Congrats to all the Emmy winners, specifically to HBO's Veep and Game of Thrones. One is a pessimistic examination of how human nature can be corrupted and compromised by the quest for power, and the other one has dragons and stuff.
In Colorado, a homeless man was sentenced to six months in prison for massive littering. In fact, he dumped over four tons of garbage in a national forest...
... Volunteers said the forest was more disgusting than Donald Trump hitting on his own daughter.
... It was the most heinous dump taken in Colorado since Alferd Packer got out of prison.
... and now Smokey the Bear has hepatitis.
... and at least half of it was the starting lineup for the Denver Nuggets.

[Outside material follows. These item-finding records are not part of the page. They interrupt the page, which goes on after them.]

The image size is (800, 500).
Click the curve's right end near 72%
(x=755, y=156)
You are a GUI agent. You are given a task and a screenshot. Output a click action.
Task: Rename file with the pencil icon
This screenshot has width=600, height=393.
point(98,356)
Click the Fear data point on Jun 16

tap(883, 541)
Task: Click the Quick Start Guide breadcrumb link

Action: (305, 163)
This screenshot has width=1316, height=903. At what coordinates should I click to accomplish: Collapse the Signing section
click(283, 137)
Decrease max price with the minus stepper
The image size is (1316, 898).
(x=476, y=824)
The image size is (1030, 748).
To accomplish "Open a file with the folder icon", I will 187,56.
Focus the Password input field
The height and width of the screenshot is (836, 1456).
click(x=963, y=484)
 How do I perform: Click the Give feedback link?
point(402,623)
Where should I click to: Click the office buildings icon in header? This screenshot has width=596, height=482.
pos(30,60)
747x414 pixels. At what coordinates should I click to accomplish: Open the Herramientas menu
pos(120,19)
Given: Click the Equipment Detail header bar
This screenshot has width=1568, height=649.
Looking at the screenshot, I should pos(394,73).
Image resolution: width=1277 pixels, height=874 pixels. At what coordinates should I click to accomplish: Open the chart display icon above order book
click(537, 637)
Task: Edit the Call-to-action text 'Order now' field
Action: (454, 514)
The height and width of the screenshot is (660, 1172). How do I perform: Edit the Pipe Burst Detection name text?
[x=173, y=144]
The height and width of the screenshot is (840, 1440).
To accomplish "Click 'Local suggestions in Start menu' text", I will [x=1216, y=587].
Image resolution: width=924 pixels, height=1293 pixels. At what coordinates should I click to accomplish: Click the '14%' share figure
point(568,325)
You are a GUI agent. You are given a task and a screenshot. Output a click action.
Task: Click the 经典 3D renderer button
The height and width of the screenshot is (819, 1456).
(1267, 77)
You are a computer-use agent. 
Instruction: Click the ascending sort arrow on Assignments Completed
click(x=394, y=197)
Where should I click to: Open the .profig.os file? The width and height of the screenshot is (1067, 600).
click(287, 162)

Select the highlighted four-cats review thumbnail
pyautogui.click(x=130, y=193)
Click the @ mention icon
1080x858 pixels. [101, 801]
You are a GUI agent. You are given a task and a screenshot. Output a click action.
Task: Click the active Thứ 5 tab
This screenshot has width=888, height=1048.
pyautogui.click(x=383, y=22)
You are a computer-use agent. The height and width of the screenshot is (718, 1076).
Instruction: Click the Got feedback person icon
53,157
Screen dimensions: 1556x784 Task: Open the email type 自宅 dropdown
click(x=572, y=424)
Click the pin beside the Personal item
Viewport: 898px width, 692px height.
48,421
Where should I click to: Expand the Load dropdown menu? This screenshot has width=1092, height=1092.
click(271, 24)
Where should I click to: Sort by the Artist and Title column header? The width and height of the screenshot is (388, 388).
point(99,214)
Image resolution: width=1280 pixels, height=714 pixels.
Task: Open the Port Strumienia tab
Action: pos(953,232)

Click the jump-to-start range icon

... next, on the season premier of Outdoor Hoarders.
... So now Sesame Street will be going on hiatus until Oscar finishes serving the sentence.
... otherwise known as the Mile High Music Festival.
... so if your Coors Light tastes a little funny, that's probably why.
In other disgusting news, Ben Carson said that he could not support a Muslim for President, because the Qur'an is incompatible with the U.S. Constitution, adding "yeah, I know that sounds crazy, but it's at most the second craziest thing you're going to hear a presidential candidate say today."
Speaking of Trump saying crazy things, the latest (as of this joke being written), is that Mr. Trump doesn't accept that Pres. Obama was born in the U.S. and is not a Muslim. He can't accept those facts, but has no trouble believing:
... that thing on his head looks like human hair.
... putting your name on enough buildings will make your dick seem bigger.
... there's nothing hypocritical about decrying the use of cheap Mexican labor by American companies while simultaneously having his clothing line assembled in Mexico.
... people like him for who he is.
And one more: Hillary Clinton said that Donald Trump's hair looks like Dairy Queen soft serve ice cream, and now she's being sued by Dairy Queen.
Speaking of Hillary Clinton, she made some news recently for dancing with supporters on a rope line in New Hampshire. The dancing turned a little competitive, with Sec. Clinton eventually yelling in a supporter's face: YOU GOT SERVERED! It was almost as awkward as the last two years of her husband's presidency.